By early July, there were some temporary reductions in Covid restrictions, which allowed me to invite guests to be on the show with me. One of them was my friend Fae Weidenhoeft. She is a fabulous singer songwriter who I met when she started taking Gaelic classes in the Zero to Gaelic program and singing in the choir. Fae is a blazing talent and a fabulous human and I was delighted to have her with me on the balcony. Over dinner we discussed what we would do on the show and she brought up We’ll Meet Again. It was one of the songs she wanted to perform on the show and she knew it was special to me, but not why, so I told her.
We started the show off with that number with her on ukulele and singing lead. I had worked out a harmony for some parts, but the song has far too many sudden changes of sharps and flats for a lever harp, so I didn’t play. It was an absolutely magical moment. You can see it here:
Act III - A new instrument and a neglected set of skills
My music career has been thoroughly and happily devoted to the music of the Gaelic-speaking people of Scotland, Ireland, and Nova Scotia. My original education, however, was in classical music at Cornish College of the Arts. It took a while before I really found my feet and started to excel, but I managed it. By the time I graduated, I put together a program for my senior recital that included a very respectable collection of mainstream, challenging pedal harp pieces.

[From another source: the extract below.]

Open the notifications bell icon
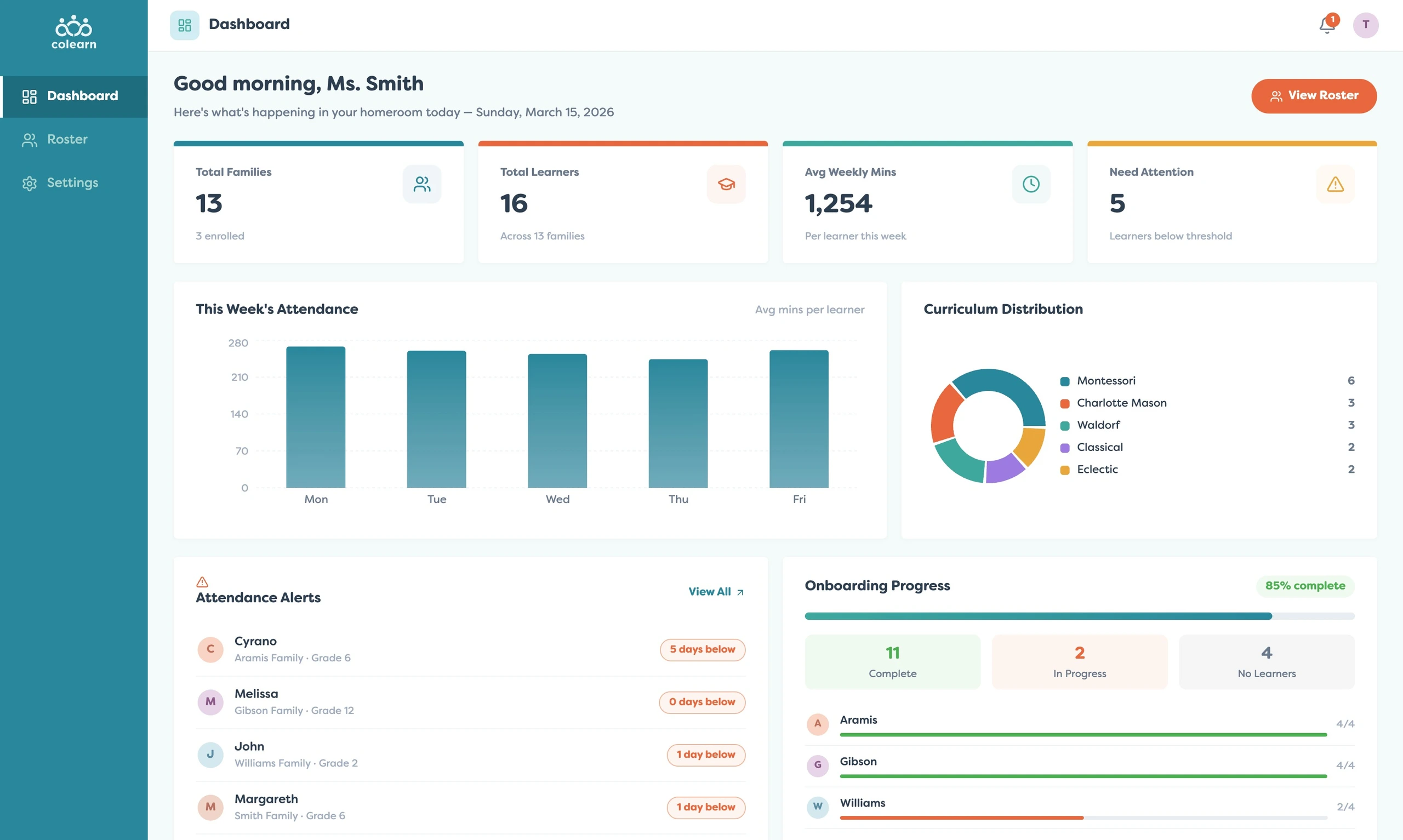 (x=1327, y=25)
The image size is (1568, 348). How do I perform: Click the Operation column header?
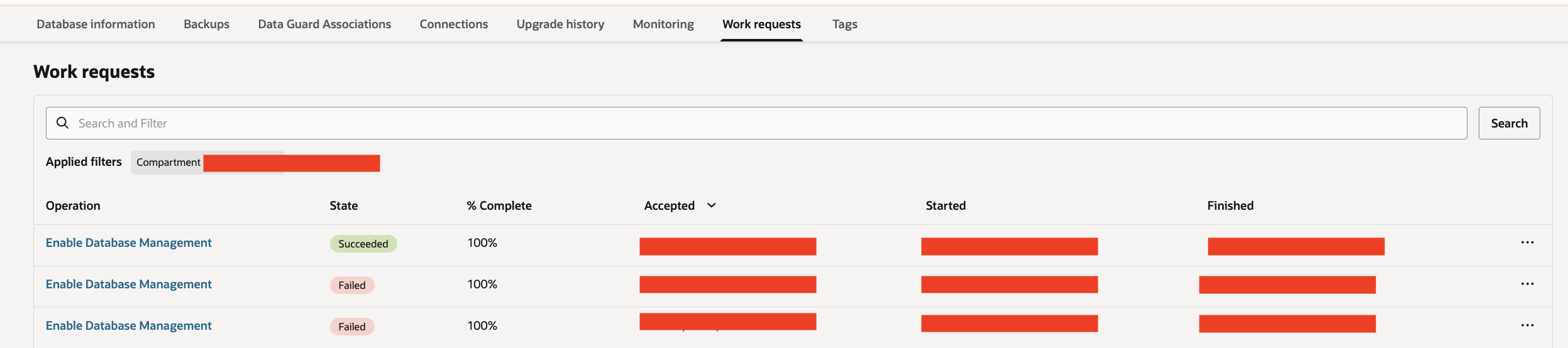tap(73, 206)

Traditional music by and large, doesn’t call for huge range and full chromatic capability of a classical harp, but is better served by the smaller, portable, more resonant, and less expensive lever harp. I have two artist quality lever harps. One was made for me in Scotland, and the other right here in Seattle. They are wonderful, fulfilling instruments that are perfectly suited for what I have done with them. No complaints there.
Although I had completed my degree in classical music, I never owned my own classical harp. I rented a small one from my teacher and regretfully returned it shortly after finishing my degree. I was soon off and running into the world of traditional music, and my investments belonged in instruments that would serve me there.
In 2011, the World Harp Congress was held in Vancouver BC, and my friend Alys Howe with whom I preformed in a harp duo, got us booked to do a concert of music from Scotland and Cape Breton. It was great fun. While I was there, I also spent a bit of time in the vendors hall looking at all the instruments including the classical harps. A spark of interest grew in me.
It took a decade for that spark to grow into action, but in February of 2021, when I was due to receive my inheritance from my parents, I placed an order for a new Lyon and Healy pedal harp. It arrived near the end of June and it was time for me to dust off a stack of music I hadn’t played in 30 years or more. Although my hands could play all the right strings, on a classical harp you have to move seven pedals at the base of the instrument, each of which has three positions, to get all the sharps and flats. That skill was a bit rusty. Like really rusty.
I had the idea to use We’ll Meet Again as a kind of study piece. I pulled out the sheet music that Fae had given me a copy of and spent an evening working out what all the pedal changes would be to get all the right sharps and flats at the right times. It turns out there were quite a lot, so it has been a great exercise.
It has also given me a way to take ownership of the importance of the song in my life. Mom taught me how to find hope in dark times through her love of that song. Queen Elizabeth told me that things would get better again, and I believed her because she touched the place that song holds in my heart. Fae wanted to know why that song mattered to me, because I mattered to her.
Now I can play We’ll Meet Again whenever I need to remember those things.